If wrestlers banded together to unionize, as athletes in every major professional sport have done, it would inevitably cost companies like WWE a lot of money. Even though David Starr has never worked for WWE, it seems like McMahon’s company has taken note of the wrestler’s labor advocacy. As Meltzer writes in this week’s issue of the Observer, “the belief is that WWE pressured the companies that they have working agreements with to no longer use Starr was [sic] because of his pro-union voice and attempts in the U.K. to get wrestlers to join the Equity union, the trade union for performers, similar to SAG in the U.S.”
Based on Meltzer’s reporting, here’s a company with television deals throughout the world and a market cap that’s currently sitting at $2.7 billion pressuring two much smaller regional companies that it has working arrangements with to blacklist a specific performer for political reasons.
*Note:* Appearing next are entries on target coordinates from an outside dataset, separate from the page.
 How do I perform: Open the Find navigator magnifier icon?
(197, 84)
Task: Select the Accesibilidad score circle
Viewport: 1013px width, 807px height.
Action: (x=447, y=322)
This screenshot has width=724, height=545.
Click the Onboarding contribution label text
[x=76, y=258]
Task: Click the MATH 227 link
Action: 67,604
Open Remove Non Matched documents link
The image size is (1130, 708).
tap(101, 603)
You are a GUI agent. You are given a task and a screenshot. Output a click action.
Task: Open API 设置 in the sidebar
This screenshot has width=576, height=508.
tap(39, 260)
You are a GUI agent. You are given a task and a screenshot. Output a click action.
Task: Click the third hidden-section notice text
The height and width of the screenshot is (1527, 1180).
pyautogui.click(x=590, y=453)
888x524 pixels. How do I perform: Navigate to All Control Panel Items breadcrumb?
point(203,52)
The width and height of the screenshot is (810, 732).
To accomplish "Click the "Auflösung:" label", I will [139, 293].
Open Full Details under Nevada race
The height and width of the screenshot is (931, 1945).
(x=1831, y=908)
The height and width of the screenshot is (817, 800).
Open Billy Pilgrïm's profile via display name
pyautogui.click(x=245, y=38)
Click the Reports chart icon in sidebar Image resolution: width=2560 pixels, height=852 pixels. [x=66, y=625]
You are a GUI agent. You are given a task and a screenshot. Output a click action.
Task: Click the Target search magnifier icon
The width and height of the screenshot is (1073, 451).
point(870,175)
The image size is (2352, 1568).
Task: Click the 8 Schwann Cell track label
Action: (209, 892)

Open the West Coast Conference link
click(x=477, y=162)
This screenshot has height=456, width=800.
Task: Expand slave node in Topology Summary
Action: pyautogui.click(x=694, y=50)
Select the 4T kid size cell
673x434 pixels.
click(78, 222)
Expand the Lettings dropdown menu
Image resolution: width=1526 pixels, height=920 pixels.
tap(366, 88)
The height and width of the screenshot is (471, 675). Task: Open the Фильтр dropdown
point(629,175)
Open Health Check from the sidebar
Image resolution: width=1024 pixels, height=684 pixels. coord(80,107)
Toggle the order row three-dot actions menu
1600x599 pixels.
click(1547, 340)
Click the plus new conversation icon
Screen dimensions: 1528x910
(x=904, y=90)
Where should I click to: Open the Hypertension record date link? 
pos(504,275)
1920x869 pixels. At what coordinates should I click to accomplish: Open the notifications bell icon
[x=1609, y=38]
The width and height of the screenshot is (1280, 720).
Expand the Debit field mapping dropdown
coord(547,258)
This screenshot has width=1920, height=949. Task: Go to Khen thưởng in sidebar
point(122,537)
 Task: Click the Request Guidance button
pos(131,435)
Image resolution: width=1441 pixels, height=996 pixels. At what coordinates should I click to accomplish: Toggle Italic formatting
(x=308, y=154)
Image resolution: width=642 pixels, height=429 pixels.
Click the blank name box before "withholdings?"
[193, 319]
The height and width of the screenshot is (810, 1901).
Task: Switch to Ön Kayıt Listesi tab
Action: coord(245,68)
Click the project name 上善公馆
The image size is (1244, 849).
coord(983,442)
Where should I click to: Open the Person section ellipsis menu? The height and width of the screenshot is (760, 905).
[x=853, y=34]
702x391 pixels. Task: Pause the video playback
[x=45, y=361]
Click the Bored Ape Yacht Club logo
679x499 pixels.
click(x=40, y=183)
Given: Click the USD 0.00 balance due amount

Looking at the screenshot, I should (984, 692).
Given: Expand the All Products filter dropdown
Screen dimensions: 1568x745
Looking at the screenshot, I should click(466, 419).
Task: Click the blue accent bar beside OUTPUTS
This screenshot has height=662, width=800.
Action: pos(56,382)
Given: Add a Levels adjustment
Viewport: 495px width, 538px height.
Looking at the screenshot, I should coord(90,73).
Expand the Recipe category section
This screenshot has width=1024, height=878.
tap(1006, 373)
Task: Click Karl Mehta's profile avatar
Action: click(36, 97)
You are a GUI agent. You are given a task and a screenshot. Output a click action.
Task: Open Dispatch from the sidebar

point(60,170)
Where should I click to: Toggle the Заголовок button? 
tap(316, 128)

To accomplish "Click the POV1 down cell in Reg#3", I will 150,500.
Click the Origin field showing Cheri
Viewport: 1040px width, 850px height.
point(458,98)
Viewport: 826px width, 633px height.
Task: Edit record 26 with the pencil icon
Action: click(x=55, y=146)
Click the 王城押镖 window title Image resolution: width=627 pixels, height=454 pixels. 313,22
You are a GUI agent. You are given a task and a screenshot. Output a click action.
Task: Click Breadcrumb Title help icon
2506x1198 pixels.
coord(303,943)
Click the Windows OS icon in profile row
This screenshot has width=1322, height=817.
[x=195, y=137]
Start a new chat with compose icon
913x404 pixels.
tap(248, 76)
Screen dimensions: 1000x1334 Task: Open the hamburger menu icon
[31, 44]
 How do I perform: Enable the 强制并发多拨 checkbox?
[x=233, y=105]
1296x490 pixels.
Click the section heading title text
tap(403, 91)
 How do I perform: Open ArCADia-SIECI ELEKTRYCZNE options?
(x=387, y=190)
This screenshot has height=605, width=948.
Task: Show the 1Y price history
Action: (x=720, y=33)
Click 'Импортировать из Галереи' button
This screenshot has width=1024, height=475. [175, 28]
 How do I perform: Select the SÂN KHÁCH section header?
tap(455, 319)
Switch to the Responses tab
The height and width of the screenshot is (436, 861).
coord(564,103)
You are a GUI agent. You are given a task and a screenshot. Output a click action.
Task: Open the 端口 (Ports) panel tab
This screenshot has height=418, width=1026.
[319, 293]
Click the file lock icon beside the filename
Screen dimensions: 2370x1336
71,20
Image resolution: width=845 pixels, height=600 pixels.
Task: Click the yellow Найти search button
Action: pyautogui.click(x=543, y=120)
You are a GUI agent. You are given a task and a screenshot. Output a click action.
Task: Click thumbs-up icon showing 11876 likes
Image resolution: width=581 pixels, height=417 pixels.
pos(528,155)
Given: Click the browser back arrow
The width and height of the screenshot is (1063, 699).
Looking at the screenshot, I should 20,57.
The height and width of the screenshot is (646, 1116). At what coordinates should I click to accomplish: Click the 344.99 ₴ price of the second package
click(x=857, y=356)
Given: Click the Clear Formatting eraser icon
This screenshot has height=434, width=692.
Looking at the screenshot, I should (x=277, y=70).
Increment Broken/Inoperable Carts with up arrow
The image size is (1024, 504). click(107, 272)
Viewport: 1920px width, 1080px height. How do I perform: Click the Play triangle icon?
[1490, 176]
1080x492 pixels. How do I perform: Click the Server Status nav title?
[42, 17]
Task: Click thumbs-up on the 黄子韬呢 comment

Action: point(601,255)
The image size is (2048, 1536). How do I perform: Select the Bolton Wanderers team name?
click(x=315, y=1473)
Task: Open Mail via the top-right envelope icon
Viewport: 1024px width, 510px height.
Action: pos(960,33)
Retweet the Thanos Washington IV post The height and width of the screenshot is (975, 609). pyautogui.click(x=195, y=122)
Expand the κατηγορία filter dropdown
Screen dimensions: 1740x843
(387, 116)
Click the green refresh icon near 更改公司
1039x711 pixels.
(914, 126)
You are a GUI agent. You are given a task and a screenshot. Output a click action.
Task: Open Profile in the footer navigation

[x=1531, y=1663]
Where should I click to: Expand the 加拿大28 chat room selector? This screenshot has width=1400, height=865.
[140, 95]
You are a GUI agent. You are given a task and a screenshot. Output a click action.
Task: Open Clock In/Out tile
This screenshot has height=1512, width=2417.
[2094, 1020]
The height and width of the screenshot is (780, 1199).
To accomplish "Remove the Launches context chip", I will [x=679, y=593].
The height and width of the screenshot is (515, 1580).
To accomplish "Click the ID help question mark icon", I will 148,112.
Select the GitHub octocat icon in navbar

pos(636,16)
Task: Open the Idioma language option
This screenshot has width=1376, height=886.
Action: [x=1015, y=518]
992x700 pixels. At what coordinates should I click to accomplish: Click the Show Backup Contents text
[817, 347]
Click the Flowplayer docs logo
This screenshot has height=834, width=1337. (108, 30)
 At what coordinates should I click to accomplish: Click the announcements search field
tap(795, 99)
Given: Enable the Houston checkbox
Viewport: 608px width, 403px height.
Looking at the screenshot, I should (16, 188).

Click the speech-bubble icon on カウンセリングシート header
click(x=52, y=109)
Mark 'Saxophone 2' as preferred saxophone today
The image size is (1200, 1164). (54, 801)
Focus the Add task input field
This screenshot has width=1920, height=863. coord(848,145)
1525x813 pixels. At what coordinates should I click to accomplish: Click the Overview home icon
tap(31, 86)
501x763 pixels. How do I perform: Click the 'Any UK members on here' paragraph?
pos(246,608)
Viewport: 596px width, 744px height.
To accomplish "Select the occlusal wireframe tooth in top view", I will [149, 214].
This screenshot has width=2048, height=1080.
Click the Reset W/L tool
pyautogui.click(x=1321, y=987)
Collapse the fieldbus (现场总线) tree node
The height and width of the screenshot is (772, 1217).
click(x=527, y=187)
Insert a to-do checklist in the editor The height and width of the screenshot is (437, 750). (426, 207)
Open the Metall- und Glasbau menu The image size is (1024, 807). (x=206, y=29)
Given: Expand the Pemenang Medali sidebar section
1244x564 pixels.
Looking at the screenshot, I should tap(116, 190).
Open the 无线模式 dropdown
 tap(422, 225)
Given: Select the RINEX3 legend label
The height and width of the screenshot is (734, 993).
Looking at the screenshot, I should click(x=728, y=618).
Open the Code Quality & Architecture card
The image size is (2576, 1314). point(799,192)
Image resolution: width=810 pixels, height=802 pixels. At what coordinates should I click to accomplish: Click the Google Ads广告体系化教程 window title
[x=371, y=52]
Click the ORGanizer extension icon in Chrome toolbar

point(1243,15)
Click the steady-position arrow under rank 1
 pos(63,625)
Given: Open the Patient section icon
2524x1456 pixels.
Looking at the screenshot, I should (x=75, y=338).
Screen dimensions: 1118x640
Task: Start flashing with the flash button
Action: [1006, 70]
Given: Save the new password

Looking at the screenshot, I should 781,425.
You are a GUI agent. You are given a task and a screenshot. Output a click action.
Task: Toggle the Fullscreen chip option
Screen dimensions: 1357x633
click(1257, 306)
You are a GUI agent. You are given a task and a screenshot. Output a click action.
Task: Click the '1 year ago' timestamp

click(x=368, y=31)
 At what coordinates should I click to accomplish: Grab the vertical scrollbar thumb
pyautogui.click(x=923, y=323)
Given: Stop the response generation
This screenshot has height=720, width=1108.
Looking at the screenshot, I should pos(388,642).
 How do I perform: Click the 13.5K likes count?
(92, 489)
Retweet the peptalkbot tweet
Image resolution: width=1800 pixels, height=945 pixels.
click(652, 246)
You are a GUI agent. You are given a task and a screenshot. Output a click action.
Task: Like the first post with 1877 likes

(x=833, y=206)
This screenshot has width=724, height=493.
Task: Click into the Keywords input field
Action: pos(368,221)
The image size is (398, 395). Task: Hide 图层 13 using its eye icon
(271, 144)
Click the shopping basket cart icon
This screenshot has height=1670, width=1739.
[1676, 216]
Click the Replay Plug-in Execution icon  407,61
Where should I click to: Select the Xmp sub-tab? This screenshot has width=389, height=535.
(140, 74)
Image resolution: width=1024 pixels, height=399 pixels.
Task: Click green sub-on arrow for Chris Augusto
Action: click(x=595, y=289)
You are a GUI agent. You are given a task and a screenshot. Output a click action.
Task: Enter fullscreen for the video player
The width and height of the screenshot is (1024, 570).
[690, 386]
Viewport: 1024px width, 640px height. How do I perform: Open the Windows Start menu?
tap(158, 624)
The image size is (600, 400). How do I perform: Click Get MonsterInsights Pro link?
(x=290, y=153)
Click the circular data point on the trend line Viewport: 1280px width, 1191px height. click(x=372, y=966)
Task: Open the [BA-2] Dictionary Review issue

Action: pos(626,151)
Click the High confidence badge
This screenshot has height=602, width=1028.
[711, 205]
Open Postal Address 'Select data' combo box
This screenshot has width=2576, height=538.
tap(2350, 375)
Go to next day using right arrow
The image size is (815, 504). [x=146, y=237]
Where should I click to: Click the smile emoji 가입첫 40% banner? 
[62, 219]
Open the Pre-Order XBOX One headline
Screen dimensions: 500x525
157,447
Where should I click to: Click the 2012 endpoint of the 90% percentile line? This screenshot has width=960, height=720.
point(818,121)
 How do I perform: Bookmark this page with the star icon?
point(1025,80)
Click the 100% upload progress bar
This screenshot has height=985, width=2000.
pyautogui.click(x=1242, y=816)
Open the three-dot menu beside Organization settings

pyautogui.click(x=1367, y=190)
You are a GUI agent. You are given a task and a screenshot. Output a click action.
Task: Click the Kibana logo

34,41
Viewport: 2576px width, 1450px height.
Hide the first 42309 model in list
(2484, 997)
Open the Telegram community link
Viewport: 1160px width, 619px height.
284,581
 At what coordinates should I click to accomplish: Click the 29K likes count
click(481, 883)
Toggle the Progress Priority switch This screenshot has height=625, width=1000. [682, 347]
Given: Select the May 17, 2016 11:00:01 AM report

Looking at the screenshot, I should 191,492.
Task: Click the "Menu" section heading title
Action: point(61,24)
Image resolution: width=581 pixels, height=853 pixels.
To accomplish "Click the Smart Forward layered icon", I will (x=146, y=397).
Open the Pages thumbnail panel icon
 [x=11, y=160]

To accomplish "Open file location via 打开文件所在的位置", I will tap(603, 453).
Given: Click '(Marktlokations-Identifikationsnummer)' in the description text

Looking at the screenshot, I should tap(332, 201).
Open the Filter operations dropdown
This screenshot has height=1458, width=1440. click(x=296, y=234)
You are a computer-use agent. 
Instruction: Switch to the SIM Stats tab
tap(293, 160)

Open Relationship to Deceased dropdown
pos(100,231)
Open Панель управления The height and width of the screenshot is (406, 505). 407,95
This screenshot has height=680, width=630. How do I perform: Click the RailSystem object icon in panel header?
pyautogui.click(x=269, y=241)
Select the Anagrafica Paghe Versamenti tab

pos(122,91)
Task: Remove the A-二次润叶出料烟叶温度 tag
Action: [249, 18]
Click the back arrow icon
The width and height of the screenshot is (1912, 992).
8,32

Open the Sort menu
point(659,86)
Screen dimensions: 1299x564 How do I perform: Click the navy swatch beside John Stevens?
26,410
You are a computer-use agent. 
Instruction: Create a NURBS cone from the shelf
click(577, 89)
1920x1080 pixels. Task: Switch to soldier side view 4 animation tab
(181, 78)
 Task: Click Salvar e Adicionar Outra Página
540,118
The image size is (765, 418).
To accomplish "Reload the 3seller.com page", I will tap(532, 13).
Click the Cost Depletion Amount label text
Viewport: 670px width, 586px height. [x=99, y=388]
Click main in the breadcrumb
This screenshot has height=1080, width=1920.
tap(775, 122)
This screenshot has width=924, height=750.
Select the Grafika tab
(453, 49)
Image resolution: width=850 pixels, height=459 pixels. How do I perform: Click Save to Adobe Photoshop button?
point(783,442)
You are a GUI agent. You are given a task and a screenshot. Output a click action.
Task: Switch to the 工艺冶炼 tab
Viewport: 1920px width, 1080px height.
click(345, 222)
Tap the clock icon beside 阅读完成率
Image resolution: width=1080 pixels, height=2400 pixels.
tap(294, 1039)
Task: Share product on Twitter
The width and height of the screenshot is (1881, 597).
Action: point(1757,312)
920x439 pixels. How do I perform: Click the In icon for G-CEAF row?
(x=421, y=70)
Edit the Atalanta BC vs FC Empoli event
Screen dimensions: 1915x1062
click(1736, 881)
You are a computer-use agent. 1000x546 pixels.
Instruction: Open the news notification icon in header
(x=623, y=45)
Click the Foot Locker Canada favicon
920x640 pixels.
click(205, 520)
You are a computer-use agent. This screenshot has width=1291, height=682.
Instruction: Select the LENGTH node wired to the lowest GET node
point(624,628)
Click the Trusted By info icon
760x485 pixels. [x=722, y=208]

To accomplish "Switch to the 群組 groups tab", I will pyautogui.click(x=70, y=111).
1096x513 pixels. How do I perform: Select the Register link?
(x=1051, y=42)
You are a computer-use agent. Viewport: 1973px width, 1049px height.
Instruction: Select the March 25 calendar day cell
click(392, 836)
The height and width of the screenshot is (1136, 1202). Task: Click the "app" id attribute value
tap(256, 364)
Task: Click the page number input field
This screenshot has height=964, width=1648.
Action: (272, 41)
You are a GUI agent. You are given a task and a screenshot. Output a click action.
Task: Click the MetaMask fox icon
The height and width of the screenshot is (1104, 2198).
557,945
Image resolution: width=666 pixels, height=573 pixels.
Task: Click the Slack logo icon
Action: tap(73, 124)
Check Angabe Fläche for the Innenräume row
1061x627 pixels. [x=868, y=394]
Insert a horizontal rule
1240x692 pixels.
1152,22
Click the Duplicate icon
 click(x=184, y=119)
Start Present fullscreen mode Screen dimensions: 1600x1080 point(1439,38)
Starr’s relationship with wXw was especially close; he had worked with the company for five years, and credits it with establishing him within the business. Starr last wrestled for Progress in December, losing to Jimmy Havoc, who, interestingly enough, is contracted to AEW in America. That hints at how thoroughly opposed to unions WWE is: it will let its partner promotions book AEW wrestlers, despite being WWE’s most direct and notable competition, but not somebody with a lower profile who happens to be openly challenging the industry’s labor structure. Their deals with WWE allow Progress and wXw to gain access to European stars who are currently signed to NXT U.K., including WALTER, Toni Storm, Jordan Devlin, Ilja Dragunov, Jinny and more. Those are some of the biggest draws in a wrestling market that was thriving just a few years ago, but that has seen a significant decline since WWE launched NXT U.K. and signed up most of the top available talent.